Die Kläge­rin be­gehrt mit ih­rer Kla­ge die Zah­lung ei­ner an­ge­mes­se­nen Entschädi­gung. Ob­wohl sie auf Grund ih­rer Be­hin­de­rung mit ei­nem GdB von 40 kein schwer­be­hin­der­ter Mensch iSd. SGB IX sei, sei sie ein be­hin­der­ter Mensch im Sin­ne der Richt­li­nie 2000/78/EG des Ra­tes vom 27. No­vem­ber 2000 zur Fest­le­gung ei­nes all­ge­mei­nen Rah­mens für die Ver­wirk­li­chung der Gleich­be­hand­lung in Beschäfti­gung und Be­ruf (im Fol­gen­den: Richt­li­nie). Die Richt­li­nie sei durch die Bun­des­re­pu­blik Deutsch­land nicht vollständig in na­tio­na­les Recht um­ge­setzt wor­den. Sie könne sich da­her zur An­spruchs­be­gründung auf die­se Richt­li­nie stützen. Der na­tio­na­le Ge­setz­ge­ber hätte den Schutz be­hin­der­ter Men­schen im SGB IX nicht da­von abhängig ma­chen dürfen, dass sie ent­we­der schwer­be­hin­dert oder auf An­trag schwer­be­hin­der­ten Men­schen gleich­ge­stellt wor­den sei­en.

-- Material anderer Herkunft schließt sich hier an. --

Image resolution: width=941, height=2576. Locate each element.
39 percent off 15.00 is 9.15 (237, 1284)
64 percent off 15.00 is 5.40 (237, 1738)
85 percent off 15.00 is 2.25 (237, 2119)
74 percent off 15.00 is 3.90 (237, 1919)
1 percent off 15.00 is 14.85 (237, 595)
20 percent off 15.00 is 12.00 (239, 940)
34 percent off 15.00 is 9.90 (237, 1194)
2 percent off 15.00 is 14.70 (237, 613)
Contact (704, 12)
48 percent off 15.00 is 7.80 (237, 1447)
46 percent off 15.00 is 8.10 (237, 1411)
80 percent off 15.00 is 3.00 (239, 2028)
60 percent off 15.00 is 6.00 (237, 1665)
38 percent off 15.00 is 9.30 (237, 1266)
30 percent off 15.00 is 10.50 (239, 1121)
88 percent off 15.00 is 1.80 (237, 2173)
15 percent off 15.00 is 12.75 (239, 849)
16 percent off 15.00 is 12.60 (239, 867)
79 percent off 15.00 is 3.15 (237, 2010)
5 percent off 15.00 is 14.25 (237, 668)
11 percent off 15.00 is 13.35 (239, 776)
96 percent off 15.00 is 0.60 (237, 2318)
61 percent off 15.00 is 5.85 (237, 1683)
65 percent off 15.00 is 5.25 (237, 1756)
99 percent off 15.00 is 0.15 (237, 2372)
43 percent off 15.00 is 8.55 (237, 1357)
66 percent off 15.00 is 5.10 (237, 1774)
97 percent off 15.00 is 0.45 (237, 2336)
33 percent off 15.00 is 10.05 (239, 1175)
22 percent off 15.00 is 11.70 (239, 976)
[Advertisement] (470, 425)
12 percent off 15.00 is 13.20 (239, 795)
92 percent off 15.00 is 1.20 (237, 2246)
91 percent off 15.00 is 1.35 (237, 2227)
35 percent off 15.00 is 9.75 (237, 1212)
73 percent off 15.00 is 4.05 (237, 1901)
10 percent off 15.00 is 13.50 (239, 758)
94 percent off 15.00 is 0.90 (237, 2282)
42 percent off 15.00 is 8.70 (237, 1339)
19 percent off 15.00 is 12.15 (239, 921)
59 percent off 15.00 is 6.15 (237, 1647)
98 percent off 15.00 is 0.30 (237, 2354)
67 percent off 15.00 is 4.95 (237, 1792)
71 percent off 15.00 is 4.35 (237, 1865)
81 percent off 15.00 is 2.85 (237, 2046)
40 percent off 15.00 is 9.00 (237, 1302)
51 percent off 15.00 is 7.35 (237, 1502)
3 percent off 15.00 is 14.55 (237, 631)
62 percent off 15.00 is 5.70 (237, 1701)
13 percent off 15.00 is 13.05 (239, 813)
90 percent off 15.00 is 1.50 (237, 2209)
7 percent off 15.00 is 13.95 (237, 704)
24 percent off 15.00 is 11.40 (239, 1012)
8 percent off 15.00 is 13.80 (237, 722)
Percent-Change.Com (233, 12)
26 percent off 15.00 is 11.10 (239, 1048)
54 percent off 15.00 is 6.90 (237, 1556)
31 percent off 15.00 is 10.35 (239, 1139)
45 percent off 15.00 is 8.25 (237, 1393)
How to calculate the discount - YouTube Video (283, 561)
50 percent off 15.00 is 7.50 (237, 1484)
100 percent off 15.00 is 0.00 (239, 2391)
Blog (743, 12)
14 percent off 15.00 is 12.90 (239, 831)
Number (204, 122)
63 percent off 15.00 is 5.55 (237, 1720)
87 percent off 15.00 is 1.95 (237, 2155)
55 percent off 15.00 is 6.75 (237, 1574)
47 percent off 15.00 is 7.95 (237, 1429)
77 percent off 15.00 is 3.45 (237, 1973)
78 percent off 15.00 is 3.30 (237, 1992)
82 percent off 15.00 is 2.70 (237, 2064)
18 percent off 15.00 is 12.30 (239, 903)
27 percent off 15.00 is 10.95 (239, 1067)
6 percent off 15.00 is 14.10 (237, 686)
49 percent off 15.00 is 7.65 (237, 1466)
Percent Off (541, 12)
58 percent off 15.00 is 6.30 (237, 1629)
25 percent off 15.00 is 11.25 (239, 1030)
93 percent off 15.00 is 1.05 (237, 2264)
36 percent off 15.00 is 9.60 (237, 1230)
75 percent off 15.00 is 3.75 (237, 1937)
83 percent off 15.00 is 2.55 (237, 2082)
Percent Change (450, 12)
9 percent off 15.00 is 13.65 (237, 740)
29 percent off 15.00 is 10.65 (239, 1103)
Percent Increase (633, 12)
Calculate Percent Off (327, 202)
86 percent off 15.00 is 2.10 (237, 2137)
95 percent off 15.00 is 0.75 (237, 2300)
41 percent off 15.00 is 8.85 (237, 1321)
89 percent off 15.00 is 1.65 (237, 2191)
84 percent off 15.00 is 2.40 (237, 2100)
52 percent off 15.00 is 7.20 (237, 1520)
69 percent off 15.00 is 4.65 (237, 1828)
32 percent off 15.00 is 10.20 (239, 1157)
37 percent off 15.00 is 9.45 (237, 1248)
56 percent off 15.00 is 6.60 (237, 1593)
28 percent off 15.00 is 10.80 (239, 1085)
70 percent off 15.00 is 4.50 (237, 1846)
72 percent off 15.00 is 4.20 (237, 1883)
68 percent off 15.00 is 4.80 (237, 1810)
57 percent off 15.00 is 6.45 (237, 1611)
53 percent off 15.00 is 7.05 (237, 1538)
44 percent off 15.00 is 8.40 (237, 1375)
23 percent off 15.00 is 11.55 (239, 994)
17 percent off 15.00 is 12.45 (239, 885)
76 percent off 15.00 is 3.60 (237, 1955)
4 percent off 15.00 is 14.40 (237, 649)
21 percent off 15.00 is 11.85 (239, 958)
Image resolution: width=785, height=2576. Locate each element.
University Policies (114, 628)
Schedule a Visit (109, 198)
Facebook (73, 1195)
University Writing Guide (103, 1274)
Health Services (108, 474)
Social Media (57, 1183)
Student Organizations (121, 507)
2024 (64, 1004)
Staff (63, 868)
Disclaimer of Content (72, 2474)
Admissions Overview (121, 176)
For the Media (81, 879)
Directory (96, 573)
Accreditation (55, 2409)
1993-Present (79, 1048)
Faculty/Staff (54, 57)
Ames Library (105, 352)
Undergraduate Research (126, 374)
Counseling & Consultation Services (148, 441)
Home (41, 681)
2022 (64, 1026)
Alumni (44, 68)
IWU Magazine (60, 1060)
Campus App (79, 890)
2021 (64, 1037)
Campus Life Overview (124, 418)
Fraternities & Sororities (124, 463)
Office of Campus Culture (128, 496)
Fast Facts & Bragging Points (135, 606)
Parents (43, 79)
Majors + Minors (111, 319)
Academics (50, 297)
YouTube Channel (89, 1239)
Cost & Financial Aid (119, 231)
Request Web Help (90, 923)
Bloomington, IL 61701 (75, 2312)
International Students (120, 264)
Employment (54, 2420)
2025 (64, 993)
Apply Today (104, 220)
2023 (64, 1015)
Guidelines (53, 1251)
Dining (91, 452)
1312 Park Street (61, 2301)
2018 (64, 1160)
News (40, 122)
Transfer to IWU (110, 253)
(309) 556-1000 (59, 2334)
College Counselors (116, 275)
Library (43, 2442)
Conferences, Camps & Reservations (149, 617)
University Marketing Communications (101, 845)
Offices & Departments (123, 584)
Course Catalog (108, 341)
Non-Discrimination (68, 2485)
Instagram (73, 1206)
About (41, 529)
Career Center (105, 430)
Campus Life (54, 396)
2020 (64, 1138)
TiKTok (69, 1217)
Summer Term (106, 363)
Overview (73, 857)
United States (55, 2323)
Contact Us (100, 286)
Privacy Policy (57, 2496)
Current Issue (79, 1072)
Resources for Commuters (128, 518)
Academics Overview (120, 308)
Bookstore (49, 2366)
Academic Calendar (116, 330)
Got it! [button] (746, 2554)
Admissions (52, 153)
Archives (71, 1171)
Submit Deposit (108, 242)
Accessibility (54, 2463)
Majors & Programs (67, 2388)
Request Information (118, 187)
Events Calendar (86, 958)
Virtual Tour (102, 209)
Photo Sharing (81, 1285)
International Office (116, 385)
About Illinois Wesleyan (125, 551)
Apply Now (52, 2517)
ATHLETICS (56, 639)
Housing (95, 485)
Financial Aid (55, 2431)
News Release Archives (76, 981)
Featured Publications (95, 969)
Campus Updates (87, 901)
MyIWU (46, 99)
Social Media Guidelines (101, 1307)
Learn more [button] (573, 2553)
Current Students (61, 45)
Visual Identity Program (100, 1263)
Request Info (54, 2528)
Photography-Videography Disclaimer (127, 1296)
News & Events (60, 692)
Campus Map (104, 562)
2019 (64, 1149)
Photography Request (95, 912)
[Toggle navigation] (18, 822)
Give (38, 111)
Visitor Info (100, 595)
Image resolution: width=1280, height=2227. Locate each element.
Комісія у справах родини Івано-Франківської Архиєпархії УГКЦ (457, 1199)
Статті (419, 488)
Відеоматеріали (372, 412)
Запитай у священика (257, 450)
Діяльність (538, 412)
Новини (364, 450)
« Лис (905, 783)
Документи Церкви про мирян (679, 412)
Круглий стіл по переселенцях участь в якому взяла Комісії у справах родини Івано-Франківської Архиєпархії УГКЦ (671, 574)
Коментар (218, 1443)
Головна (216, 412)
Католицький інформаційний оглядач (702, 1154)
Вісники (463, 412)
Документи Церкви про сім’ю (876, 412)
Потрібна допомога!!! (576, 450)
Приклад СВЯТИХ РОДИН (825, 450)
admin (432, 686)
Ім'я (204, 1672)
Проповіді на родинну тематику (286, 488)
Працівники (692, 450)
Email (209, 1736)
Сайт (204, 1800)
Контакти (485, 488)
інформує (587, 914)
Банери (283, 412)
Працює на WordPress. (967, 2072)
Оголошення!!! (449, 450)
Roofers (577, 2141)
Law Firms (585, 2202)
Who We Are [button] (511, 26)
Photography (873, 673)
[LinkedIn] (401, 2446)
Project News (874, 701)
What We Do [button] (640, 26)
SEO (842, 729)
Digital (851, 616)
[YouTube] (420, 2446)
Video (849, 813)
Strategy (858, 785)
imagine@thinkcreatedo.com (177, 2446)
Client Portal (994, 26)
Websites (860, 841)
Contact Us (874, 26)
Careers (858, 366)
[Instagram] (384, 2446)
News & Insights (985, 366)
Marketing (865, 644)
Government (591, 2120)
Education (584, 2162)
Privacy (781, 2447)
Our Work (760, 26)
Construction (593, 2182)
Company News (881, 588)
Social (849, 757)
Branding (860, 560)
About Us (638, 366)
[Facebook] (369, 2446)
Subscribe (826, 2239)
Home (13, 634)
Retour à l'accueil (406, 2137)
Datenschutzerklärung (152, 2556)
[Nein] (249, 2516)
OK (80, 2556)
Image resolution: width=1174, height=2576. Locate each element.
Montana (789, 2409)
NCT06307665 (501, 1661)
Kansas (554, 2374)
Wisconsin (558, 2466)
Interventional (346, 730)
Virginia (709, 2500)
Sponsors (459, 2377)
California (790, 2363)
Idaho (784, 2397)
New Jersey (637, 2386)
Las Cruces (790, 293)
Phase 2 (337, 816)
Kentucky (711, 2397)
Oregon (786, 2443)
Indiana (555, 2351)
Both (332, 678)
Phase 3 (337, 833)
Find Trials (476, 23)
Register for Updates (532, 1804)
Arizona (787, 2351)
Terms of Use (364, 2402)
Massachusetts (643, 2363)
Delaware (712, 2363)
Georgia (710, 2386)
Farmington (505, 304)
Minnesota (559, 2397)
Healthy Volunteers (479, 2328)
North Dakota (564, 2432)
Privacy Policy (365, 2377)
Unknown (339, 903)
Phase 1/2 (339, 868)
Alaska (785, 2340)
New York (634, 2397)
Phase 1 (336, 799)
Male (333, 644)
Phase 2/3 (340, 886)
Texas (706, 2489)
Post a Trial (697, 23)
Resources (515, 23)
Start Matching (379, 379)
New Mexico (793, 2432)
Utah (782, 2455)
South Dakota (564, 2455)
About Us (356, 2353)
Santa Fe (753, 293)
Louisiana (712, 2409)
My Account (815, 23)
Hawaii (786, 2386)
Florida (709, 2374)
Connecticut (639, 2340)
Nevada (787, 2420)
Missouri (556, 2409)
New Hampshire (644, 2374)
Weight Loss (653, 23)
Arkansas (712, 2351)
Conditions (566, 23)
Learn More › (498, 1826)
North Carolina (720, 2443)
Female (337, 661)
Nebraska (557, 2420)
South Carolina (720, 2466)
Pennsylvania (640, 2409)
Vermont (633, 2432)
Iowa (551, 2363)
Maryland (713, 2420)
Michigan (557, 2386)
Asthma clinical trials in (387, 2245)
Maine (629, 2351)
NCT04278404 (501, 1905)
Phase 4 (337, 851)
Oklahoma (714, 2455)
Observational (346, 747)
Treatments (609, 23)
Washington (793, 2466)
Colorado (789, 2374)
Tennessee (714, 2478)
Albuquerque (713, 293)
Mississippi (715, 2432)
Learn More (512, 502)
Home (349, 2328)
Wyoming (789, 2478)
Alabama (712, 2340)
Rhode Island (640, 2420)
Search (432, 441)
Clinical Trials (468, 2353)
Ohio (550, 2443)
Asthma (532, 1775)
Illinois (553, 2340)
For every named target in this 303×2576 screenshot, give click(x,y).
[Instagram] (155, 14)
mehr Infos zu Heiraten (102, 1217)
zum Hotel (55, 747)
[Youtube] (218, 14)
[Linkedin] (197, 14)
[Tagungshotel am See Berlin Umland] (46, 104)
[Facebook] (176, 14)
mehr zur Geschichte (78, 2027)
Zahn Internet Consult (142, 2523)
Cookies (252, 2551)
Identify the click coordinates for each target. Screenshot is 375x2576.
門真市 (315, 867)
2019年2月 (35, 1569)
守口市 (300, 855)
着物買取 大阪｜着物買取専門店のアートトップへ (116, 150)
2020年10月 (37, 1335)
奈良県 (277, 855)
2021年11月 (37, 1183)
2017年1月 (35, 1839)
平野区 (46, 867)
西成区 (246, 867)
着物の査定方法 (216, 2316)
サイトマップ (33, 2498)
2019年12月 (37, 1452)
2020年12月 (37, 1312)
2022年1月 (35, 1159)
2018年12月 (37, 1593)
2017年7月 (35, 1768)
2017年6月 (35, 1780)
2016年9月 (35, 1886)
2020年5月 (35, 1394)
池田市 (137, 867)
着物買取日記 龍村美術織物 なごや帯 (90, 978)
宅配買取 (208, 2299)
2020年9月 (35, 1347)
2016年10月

Die bloße Be­haup­tung des ärzt­li­chen Diens­tes des be­klag­ten Lan­des, die Kläge­rin sei auf Grund ih­rer Neu­ro­der­mi­tis für die Tätig­keit in der Park­raumüber­wa­chung nicht ge­eig­net, genüge nicht den An­for­de­run­gen an die dem be­klag­ten Land ob­lie­gen­de Dar­le­gungs- und Be­weis­last zur Recht­fer­ti­gung der Be­nach­tei­li­gung.

Die Kläge­rin hat zu­letzt be­an­tragt,

das be­klag­te Land zu ver­ur­tei­len, an sie 12.000,00 Eu­ro nebst Zin­sen iHv. 5 Pro­zent­punk­ten über dem Ba­sis­zins­satz seit dem 23. Ok­to­ber 2004 zu zah­len,


hilfs­wei­se

das be­klag­te Land zu ver­ur­tei­len, an sie ei­ne in das Er­mes­sen des Ge­richts ge­stell­te Entschädi­gung nebst Zin­sen iHv. 5 Pro­zent­punk­ten über dem Ba­sis­zins­satz der Eu­ropäischen Zen­tral­bank seit Rechtshängig­keit zu zah­len.

Das be­klag­te Land hat Kla­ge­ab­wei­sung be­an­tragt.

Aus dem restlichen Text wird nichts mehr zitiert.